## EXERCISE PROMPT
Return, from the listing below, each line where the word "will" appears.

+++ EXCERPTED RECORDS +++

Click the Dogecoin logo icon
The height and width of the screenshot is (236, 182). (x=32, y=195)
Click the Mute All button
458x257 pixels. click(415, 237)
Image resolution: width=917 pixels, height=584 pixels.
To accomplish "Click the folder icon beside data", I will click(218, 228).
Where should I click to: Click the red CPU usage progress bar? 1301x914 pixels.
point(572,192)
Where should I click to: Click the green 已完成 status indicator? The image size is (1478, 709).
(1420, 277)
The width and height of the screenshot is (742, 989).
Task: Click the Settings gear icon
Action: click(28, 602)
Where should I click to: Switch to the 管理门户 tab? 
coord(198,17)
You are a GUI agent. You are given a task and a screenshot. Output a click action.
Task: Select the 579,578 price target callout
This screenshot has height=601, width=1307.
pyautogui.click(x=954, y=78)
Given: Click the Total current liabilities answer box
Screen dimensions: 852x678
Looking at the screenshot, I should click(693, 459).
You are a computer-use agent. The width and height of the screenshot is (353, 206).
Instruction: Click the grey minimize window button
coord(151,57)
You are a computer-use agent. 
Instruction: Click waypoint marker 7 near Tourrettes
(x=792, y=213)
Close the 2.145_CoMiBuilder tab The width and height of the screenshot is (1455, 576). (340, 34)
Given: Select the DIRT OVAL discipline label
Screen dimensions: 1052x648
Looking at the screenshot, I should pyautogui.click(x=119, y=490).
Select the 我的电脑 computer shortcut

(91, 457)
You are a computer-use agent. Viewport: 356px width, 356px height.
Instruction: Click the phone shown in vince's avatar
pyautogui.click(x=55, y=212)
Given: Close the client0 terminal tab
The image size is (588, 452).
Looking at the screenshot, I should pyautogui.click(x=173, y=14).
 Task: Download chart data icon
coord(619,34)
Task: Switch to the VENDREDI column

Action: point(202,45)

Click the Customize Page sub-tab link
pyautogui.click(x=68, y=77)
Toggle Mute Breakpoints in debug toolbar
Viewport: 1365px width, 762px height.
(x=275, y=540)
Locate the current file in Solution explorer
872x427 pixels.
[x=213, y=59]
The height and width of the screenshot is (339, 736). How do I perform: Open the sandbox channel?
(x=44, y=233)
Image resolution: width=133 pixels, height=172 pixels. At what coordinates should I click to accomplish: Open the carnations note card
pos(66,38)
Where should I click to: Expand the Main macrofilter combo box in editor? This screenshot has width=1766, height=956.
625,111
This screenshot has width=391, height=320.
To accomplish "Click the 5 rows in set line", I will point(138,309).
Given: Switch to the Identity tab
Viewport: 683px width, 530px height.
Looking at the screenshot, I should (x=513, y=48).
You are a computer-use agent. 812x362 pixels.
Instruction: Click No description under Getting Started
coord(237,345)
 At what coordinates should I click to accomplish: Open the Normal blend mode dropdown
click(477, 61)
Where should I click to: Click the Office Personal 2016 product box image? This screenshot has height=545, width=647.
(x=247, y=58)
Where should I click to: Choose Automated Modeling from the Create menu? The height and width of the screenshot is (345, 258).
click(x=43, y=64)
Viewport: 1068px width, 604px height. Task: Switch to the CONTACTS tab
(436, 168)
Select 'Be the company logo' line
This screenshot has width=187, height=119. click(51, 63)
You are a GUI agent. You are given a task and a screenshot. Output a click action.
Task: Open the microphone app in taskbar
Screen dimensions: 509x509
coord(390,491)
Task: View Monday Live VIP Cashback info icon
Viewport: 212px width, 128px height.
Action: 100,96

+++

## SOLUTION
To accomplish "Click the folder icon beside data", I will click(218, 228).
To accomplish "Click the 5 rows in set line", I will point(138,309).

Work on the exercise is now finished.